Could every entry be set down once more, exactly as given?

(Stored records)
⟨
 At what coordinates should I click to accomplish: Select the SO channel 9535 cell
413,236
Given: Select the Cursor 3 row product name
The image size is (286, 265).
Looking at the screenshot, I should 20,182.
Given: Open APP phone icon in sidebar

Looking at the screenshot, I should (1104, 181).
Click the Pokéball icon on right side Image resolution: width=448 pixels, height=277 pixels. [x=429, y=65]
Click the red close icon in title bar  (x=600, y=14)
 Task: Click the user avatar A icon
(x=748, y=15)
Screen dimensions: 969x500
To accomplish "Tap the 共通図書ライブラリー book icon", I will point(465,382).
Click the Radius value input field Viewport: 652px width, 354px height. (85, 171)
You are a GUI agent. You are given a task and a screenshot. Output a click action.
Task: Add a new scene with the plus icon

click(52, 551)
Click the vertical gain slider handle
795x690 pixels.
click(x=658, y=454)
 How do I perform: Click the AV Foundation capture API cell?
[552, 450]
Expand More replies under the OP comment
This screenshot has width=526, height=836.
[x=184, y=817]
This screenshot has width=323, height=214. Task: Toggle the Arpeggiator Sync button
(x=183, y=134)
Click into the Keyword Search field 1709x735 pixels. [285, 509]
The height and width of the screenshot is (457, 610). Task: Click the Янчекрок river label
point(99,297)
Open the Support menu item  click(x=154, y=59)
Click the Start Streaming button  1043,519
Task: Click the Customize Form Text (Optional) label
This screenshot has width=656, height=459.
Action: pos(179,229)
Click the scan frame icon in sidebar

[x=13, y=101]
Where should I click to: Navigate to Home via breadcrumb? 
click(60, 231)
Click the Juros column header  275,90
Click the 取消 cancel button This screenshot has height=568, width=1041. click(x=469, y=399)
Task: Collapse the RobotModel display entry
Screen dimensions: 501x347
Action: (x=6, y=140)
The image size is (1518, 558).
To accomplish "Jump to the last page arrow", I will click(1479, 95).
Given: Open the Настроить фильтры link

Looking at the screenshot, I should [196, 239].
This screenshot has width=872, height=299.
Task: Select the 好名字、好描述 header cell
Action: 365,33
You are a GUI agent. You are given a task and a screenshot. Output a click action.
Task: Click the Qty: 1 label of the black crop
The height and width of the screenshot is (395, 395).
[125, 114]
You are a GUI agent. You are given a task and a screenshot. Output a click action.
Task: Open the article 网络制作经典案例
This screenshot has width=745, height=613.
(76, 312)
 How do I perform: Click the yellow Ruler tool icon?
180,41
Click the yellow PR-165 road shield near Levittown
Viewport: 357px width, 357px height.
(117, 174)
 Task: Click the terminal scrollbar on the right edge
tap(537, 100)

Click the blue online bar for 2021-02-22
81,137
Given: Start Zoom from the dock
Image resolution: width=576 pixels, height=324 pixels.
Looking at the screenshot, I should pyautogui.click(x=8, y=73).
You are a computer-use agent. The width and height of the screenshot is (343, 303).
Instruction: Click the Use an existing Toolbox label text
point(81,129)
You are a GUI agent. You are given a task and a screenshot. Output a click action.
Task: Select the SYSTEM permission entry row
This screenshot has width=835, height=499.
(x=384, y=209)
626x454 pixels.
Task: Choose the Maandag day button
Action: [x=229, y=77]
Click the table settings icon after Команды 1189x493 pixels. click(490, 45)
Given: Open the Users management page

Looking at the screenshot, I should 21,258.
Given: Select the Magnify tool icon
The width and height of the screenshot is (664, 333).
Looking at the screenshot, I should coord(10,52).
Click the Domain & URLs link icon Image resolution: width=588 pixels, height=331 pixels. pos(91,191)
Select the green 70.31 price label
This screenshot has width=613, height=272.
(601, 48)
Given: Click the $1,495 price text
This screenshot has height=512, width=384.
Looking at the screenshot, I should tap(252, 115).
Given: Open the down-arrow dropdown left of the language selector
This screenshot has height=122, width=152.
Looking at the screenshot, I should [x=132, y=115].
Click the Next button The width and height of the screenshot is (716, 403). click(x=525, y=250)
⟩
* _Exercise solution_:
 At what coordinates should I click to accomplish: Select the SO channel 9535 cell
413,236
Given: Select the Cursor 3 row product name
The image size is (286, 265).
Looking at the screenshot, I should 20,182.
Given: Open APP phone icon in sidebar

Looking at the screenshot, I should (1104, 181).
Click the Pokéball icon on right side Image resolution: width=448 pixels, height=277 pixels. [x=429, y=65]
Click the red close icon in title bar  (x=600, y=14)
 Task: Click the user avatar A icon
(x=748, y=15)
Screen dimensions: 969x500
To accomplish "Tap the 共通図書ライブラリー book icon", I will point(465,382).
Click the Radius value input field Viewport: 652px width, 354px height. (85, 171)
You are a GUI agent. You are given a task and a screenshot. Output a click action.
Task: Add a new scene with the plus icon

click(52, 551)
Click the vertical gain slider handle
795x690 pixels.
click(x=658, y=454)
 How do I perform: Click the AV Foundation capture API cell?
[552, 450]
Expand More replies under the OP comment
This screenshot has width=526, height=836.
[x=184, y=817]
This screenshot has width=323, height=214. Task: Toggle the Arpeggiator Sync button
(x=183, y=134)
Click into the Keyword Search field 1709x735 pixels. [285, 509]
The height and width of the screenshot is (457, 610). Task: Click the Янчекрок river label
point(99,297)
Open the Support menu item  click(x=154, y=59)
Click the Start Streaming button  1043,519
Task: Click the Customize Form Text (Optional) label
This screenshot has width=656, height=459.
Action: pos(179,229)
Click the scan frame icon in sidebar

[x=13, y=101]
Where should I click to: Navigate to Home via breadcrumb? 
click(60, 231)
Click the Juros column header  275,90
Click the 取消 cancel button This screenshot has height=568, width=1041. click(x=469, y=399)
Task: Collapse the RobotModel display entry
Screen dimensions: 501x347
Action: (x=6, y=140)
The image size is (1518, 558).
To accomplish "Jump to the last page arrow", I will click(1479, 95).
Given: Open the Настроить фильтры link

Looking at the screenshot, I should [196, 239].
This screenshot has width=872, height=299.
Task: Select the 好名字、好描述 header cell
Action: 365,33
You are a GUI agent. You are given a task and a screenshot. Output a click action.
Task: Click the Qty: 1 label of the black crop
The height and width of the screenshot is (395, 395).
[125, 114]
You are a GUI agent. You are given a task and a screenshot. Output a click action.
Task: Open the article 网络制作经典案例
This screenshot has width=745, height=613.
(76, 312)
 How do I perform: Click the yellow Ruler tool icon?
180,41
Click the yellow PR-165 road shield near Levittown
Viewport: 357px width, 357px height.
(117, 174)
 Task: Click the terminal scrollbar on the right edge
tap(537, 100)

Click the blue online bar for 2021-02-22
81,137
Given: Start Zoom from the dock
Image resolution: width=576 pixels, height=324 pixels.
Looking at the screenshot, I should pyautogui.click(x=8, y=73).
You are a computer-use agent. The width and height of the screenshot is (343, 303).
Instruction: Click the Use an existing Toolbox label text
point(81,129)
You are a GUI agent. You are given a task and a screenshot. Output a click action.
Task: Select the SYSTEM permission entry row
This screenshot has width=835, height=499.
(x=384, y=209)
626x454 pixels.
Task: Choose the Maandag day button
Action: [x=229, y=77]
Click the table settings icon after Команды 1189x493 pixels. click(490, 45)
Given: Open the Users management page

Looking at the screenshot, I should 21,258.
Given: Select the Magnify tool icon
The width and height of the screenshot is (664, 333).
Looking at the screenshot, I should coord(10,52).
Click the Domain & URLs link icon Image resolution: width=588 pixels, height=331 pixels. pos(91,191)
Select the green 70.31 price label
This screenshot has width=613, height=272.
(601, 48)
Given: Click the $1,495 price text
This screenshot has height=512, width=384.
Looking at the screenshot, I should tap(252, 115).
Given: Open the down-arrow dropdown left of the language selector
This screenshot has height=122, width=152.
Looking at the screenshot, I should [x=132, y=115].
Click the Next button The width and height of the screenshot is (716, 403). click(x=525, y=250)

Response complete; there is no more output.